Two large automotive manufacturers have announced new facilities aimed at improving their research and development of autonomous vehicles.
BMW is constructing a new Driving Simulation Centre in Munich, while Fiat Chrysler (FCA) has built a new test track in the US for the exclusive use of testing the company’s self-driving technology. Both companies are hoping that the development of the technology will make them a leader in the field of future mobility.
Construction on the BMW Driving Simulation Centre began in mid-August, and the company believes it will be ‘the world’s most advanced facility for the simulation of real-world driving situations.’ A unique feature of the facility is the high-fidelity simulator, in which longitudinal, transverse and rotational movements of a vehicle can be represented simultaneously and therefore very realistically.
This allows the BMW engineers to ‘bring the road into the lab,’ to conduct studies just as if they were taking place in real-world road traffic. This will especially help in the development of autonomous driving systems, testing them in simulation before putting them on the road. The new building provides unique possibilities for virtual testing of advanced driving assistance systems and innovative display and control concepts.

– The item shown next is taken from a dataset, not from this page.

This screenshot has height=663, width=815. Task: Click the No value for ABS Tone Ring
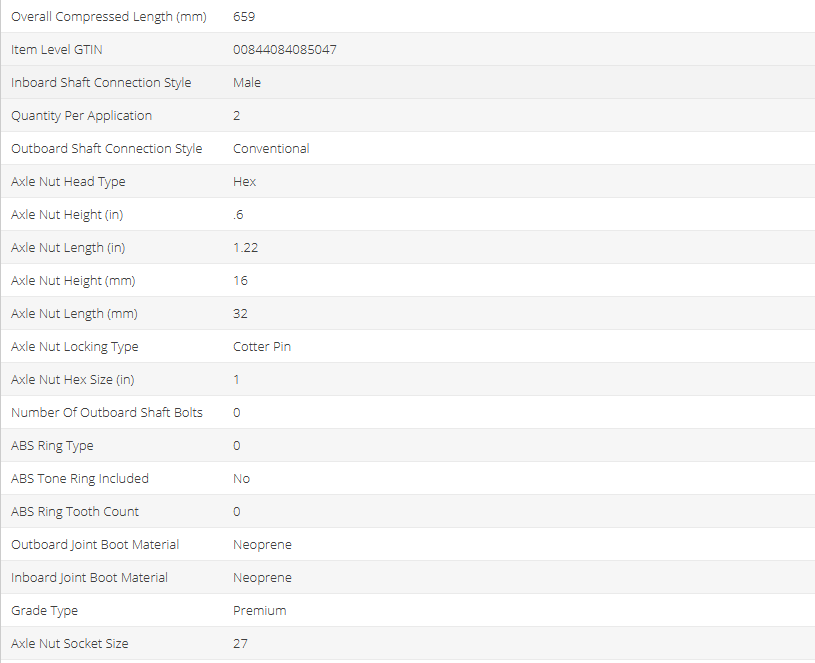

Automated driving is one of the main technology areas which the BMW Group has designated as being of central importance in its NUMBER ONE > NEXT corporate strategy. Covering a total floor area of 11,400 square metres, the facility will comprise 14 simulators and usability labs employing 157 people. BMW Group Research is planning to start work here in 2020. The investment in the new Driving Simulation Centre is estimated at around €100 million.
Meanwhile, FCA US announced that it had invested more than $30 million (€ million) at its Chelsea Proving Grounds in southeast Michigan to further development and testing of autonomous vehicle and advanced safety technologies. The all-new facility, which begins testing programs in September, features a dedicated autonomous highway-speed track, 35-acre safety-feature evaluation area and a high-tech command centre.
‘The all-new facility at Chelsea Proving Grounds will help support and enable the successful rollout of the company’s five-year plan laid out earlier this year,’ said Mike Manley, chief executive officer, Fiat Chrysler Automobiles and chief operating officer, NAFTA region. ‘Our ability to test for autonomous and advanced safety technologies enables FCA to offer our customers the features they want across our brand portfolio.’
The facility will allow for testing of various levels of autonomy and enables the company to evaluate FCA vehicles using test protocols from third parties. The autonomous highway-speed track also offers the capability to develop autonomous vehicle systems under a wide range of challenging environments, including obstacles, tunnels, varying road lighting conditions, and interstate-style exit and entrance ramps.